An international coalition representing more than 50 Jewish and pro-Israel advocacy groups came together in Los Angeles this weekend to strategize about the growing Boycott, Divestment and Sanctions (BDS) movement against Israel.
Hosted by pro-Israel educational organization StandWithUs, the conference — called “Combating The Boycott Movement Against Israel” and attended by several hundred students, professors, professionals and others — featured two days of lectures, panels and strategy sessions, with a keynote address by famed Harvard Law School professor Alan Dershowitz. The various sessions focused on BDS and its ramifications in different areas, including on campus, in the legal arena, churches, community, business and culture.
Regarding one session, devoted to the “money trail,” the president of Israel-based watchdog organization NGO Monitor Gerald Steinberg, told The Algemeiner: “In some areas we challenge BDS on the one-to-one level, or the retail level, by debating BDS advocates directly, or by countering them on campus. But what we are doing is looking at them wholesale, trying to discover just who is funding the various groups behind the BDS movement.”
Another session, on the campus situation, featured several professors from Scholars for Peace in the Middle East, which describes itself as a “community of scholars who have united to promote honest, fact-based, and civil discourse, especially in regard to Middle East issues,” talking about the corrosive and divisive impact of the BDS movement on campus norms, climate, and civility.
A third session discussed progress in passing anti-BDS laws over the past year. “We’ve gone from zero states with such legislation,” said Jacob Millner of the Israel Project, “to seven states having passed bills, another seven with bills pending, and several more actively considering legislation.”
Noah Pollak, executive director of the Emergency Committee for Israel, outlined how this has complemented campus strategies. “Showing campus BDS activists that they can’t win on the higher level, that no universities will endorse BDS lest they end up losing state funds or otherwise break the law, demoralizes them,” he said. “Plus, some student government leaders aspire to higher public office when they graduate. They might think twice about endorsing BDS on campus when it might come back to haunt them when they later run for public office.”
One theme repeatedly stressed throughout the conference, held at the J.W. Marriott Hotel, was the necessity for the pro-Israel community to forge alliances with other groups. Success on that front was described by David Walker, of Christians United For Israel, who had recently led a group of 35 African-American leaders on a fact-finding trip to Israel. “Students for Justice in Palestine tries to connect the suffering of African Americans with that of Palestinians, forging what is ultimately a dubious emotional connection to mobilize people against Israel,” he said. “To the contrary we remind our constituents of the great pro-Israel legacy of Martin Luther King, Jr., as well as the shared history of Jews and African-Americans working together to advance civil rights.”

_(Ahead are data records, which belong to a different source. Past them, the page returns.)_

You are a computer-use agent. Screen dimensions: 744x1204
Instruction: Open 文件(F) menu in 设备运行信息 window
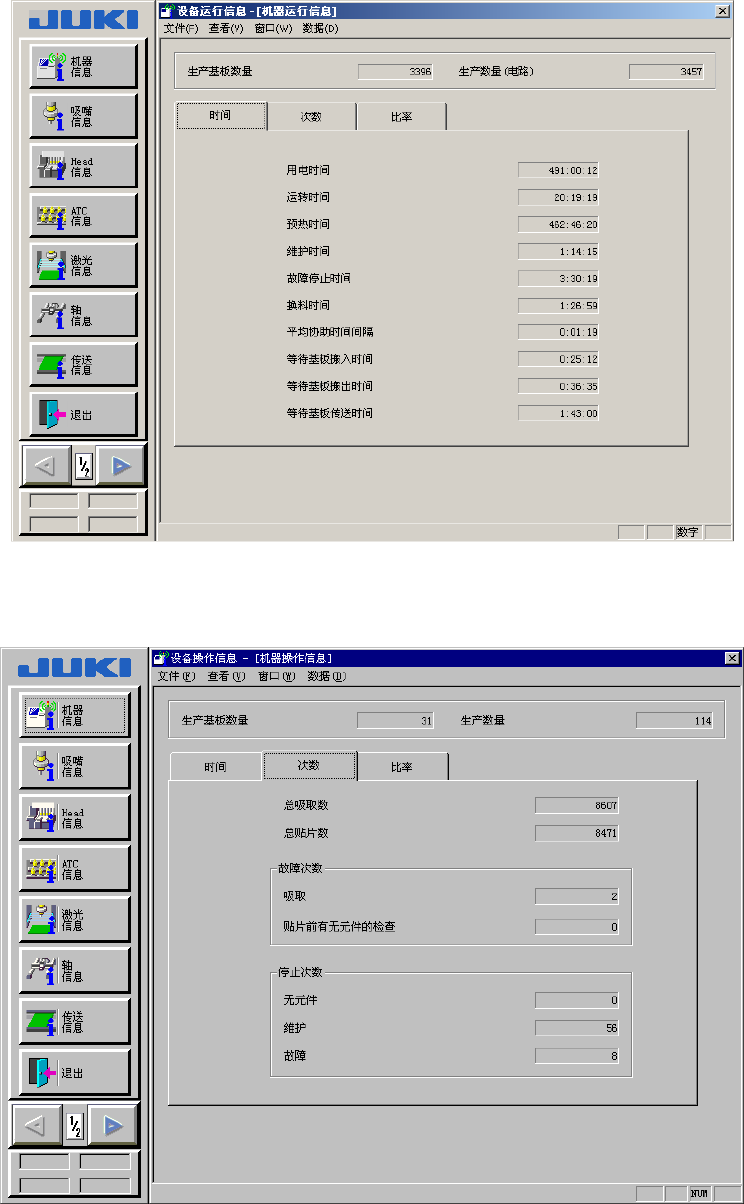(181, 28)
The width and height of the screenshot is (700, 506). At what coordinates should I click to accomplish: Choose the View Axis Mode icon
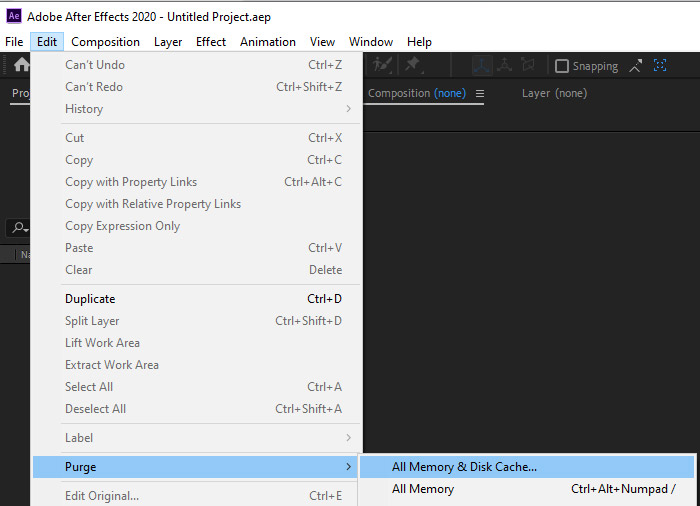[x=530, y=66]
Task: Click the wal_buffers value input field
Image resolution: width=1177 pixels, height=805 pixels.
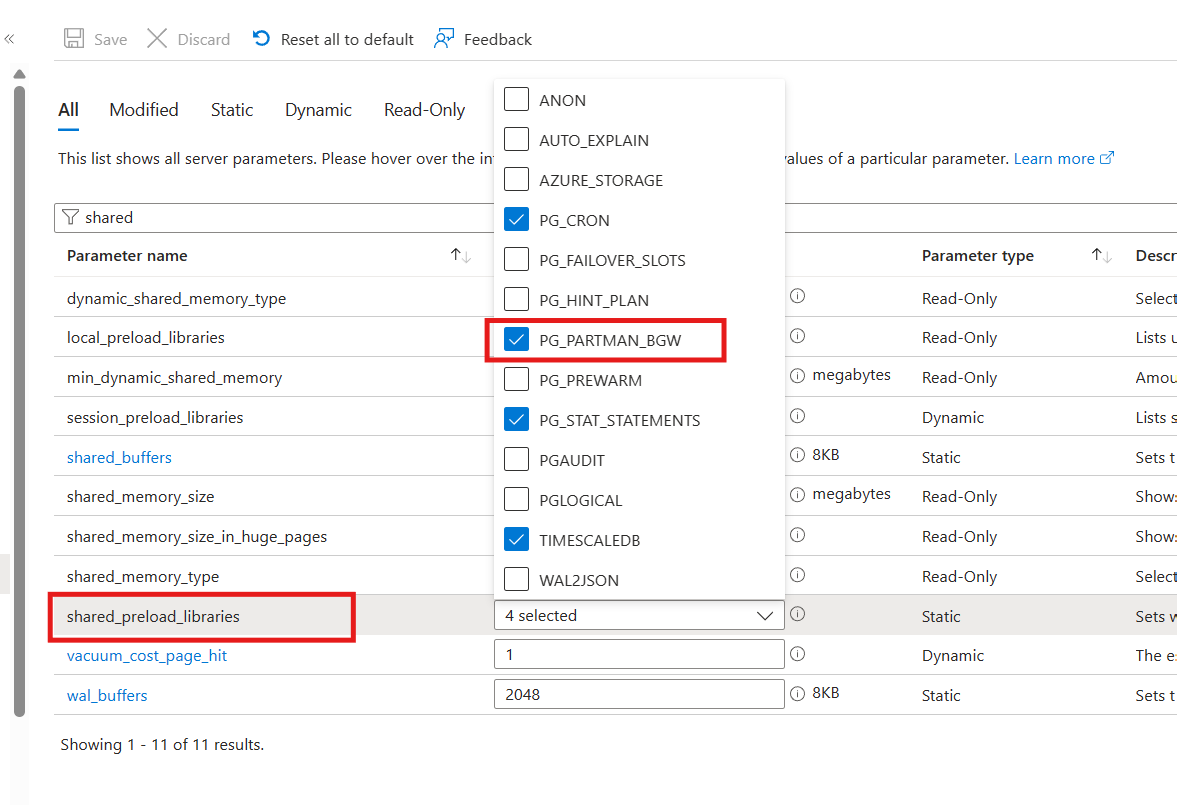Action: (x=639, y=693)
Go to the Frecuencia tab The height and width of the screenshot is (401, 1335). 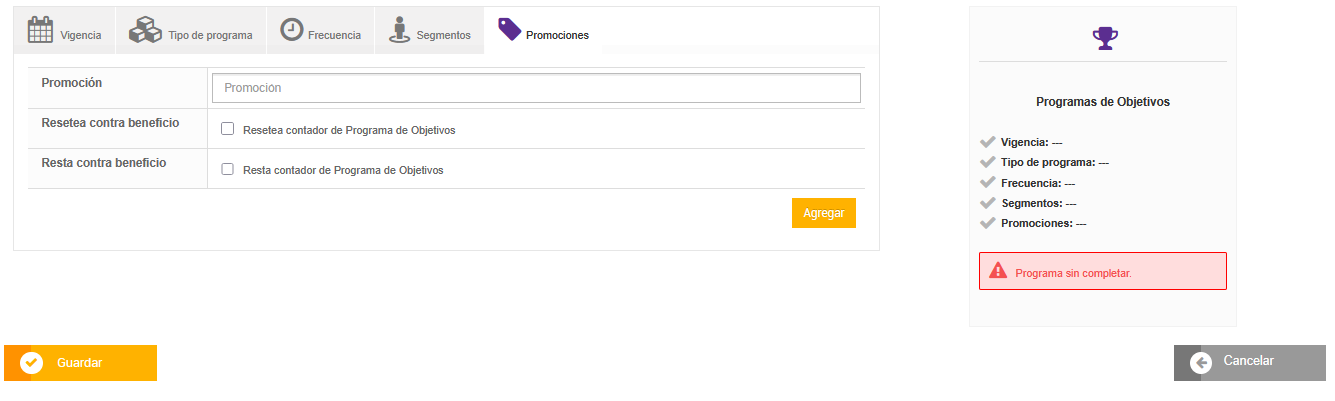[x=334, y=35]
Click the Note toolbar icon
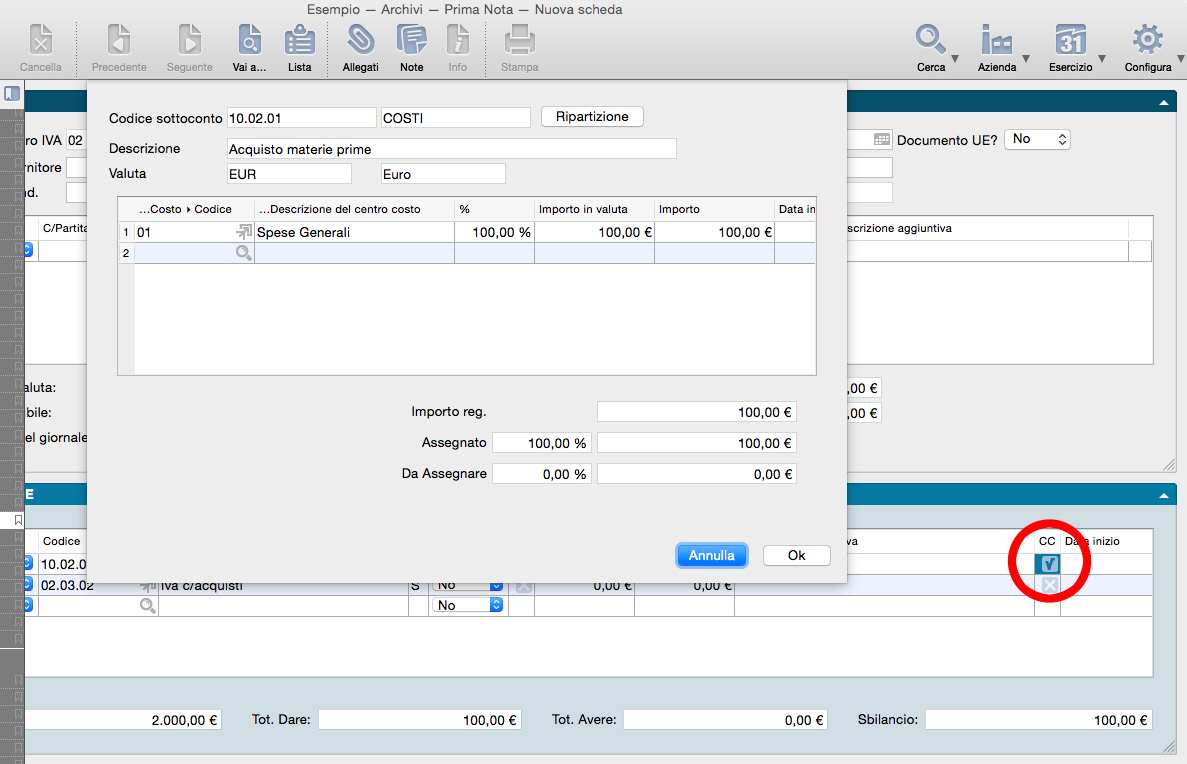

StandWithUs CEO Roz Rothstein, who pointed to a pro-BDS strategizing conference being held simultaneously in Ramallah, in the Palestinian Authority, said, “We believe that the best way to beat BDS, this latest threat to Israel, is to unite, educate ourselves, develop effective and coordinated strategies and form a network of committed professionals and volunteer activists.”
In closing remarks, Dershowitz noted how much he had learned from the various sessions, including from the many students present. “I feel rejuvenated and optimistic that we will win this battle against BDS, when I see the passion, intelligence and love of Israel here,” he said.